課題 A:
抜粋文の「これはちょうど今読んでいる『」で始まり「いと登れなかったんですよね。」までの部分を、「急坂」を「険しい坂」に替えて書き直すこと。
課題 B:
抜粋文で「第1話目の」から始まる段落を、主な事実を残したまま箇条書きにまとめること。

抜粋文:
これはちょうど今読んでいる『損料屋喜八郎始末控え』で気に入った山本一力さんの『深川駕籠』の影響もあります。

この本は深川の裏店に住む若い駕籠かきの2人組が主人公をテーマにした短編の連作です。
人情物としても、エンターテインメント(時代物といいながら現代に通じる着想があります)物としても楽しめるのですが、駕籠かきという職業柄江戸の町並みや沿道、坂の上り下り、川と橋や道標になる建物、祭りの賑わいなどが生き生きと描かれています。

第1話目の「鬼子母神」違いの客を入谷から雑司が谷まで定刻までに送るという話で、最後のクライマックスの大塚仲町の富士見坂から護国寺の「わずか三町(330m)で十丈(30m)も落ち込む急坂」を下るところが、昔実際にその坂を年中目にしていた身にはツボにはまってしまいました(今から三十数年前は、晴れた日には富士見坂から富士山が見えていました)。
実際、原田の耳かきを買いにとげ抜き地蔵に行ったときには、首都高の護国寺出口で降りて、この坂を登って行ったばかりです。
ホントここは急坂で、昔乗っていたボロ車では2速(もちろんマニュアルです)でないと登れなかったんですよね。


昔話はさておき、今日は寄り道するほどの時間はなかったので、麹町から「日テレ通り」(もはや「旧」かな?)を市ヶ谷までの最短距離を歩きました。

項目の抜粋:
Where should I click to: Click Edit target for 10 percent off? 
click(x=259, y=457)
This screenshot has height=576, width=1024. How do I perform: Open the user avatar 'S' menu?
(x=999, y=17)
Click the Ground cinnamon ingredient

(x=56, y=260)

解答欄 A:
これはちょうど今読んでいる『損料屋喜八郎始末控え』で気に入った山本一力さんの『深川駕籠』の影響もあります。

この本は深川の裏店に住む若い駕籠かきの2人組が主人公をテーマにした短編の連作です。
人情物としても、エンターテインメント(時代物といいながら現代に通じる着想があります)物としても楽しめるのですが、駕籠かきという職業柄江戸の町並みや沿道、坂の上り下り、川と橋や道標になる建物、祭りの賑わいなどが生き生きと描かれています。

第1話目の「鬼子母神」違いの客を入谷から雑司が谷まで定刻までに送るという話で、最後のクライマックスの大塚仲町の富士見坂から護国寺の「わずか三町(330m)で十丈(30m)も落ち込む険しい坂」を下るところが、昔実際にその坂を年中目にしていた身にはツボにはまってしまいました(今から三十数年前は、晴れた日には富士見坂から富士山が見えていました)。
実際、原田の耳かきを買いにとげ抜き地蔵に行ったときには、首都高の護国寺出口で降りて、この坂を登って行ったばかりです。
ホントここは険しい坂で、昔乗っていたボロ車では2速(もちろんマニュアルです)でないと登れなかったんですよね。

解答欄 B:
・第1話は「鬼子母神」違いの客を、入谷から雑司が谷まで定刻までに送る話である。
・クライマックスは、大塚仲町の富士見坂から護国寺へ、「わずか三町(330m)で十丈(30m)も落ち込む急坂」を下る場面である。
・書き手は昔、その坂を年中目にしていたので、この場面がツボにはまった。
・三十数年前は、晴れた日には富士見坂から富士山が見えた。
・原田の耳かきを買いにとげ抜き地蔵へ行ったときには、首都高の護国寺出口で降りて、この坂を登ったばかりである。
・この坂は本当に急で、昔乗っていたボロ車(マニュアル車)では2速でないと登れなかった。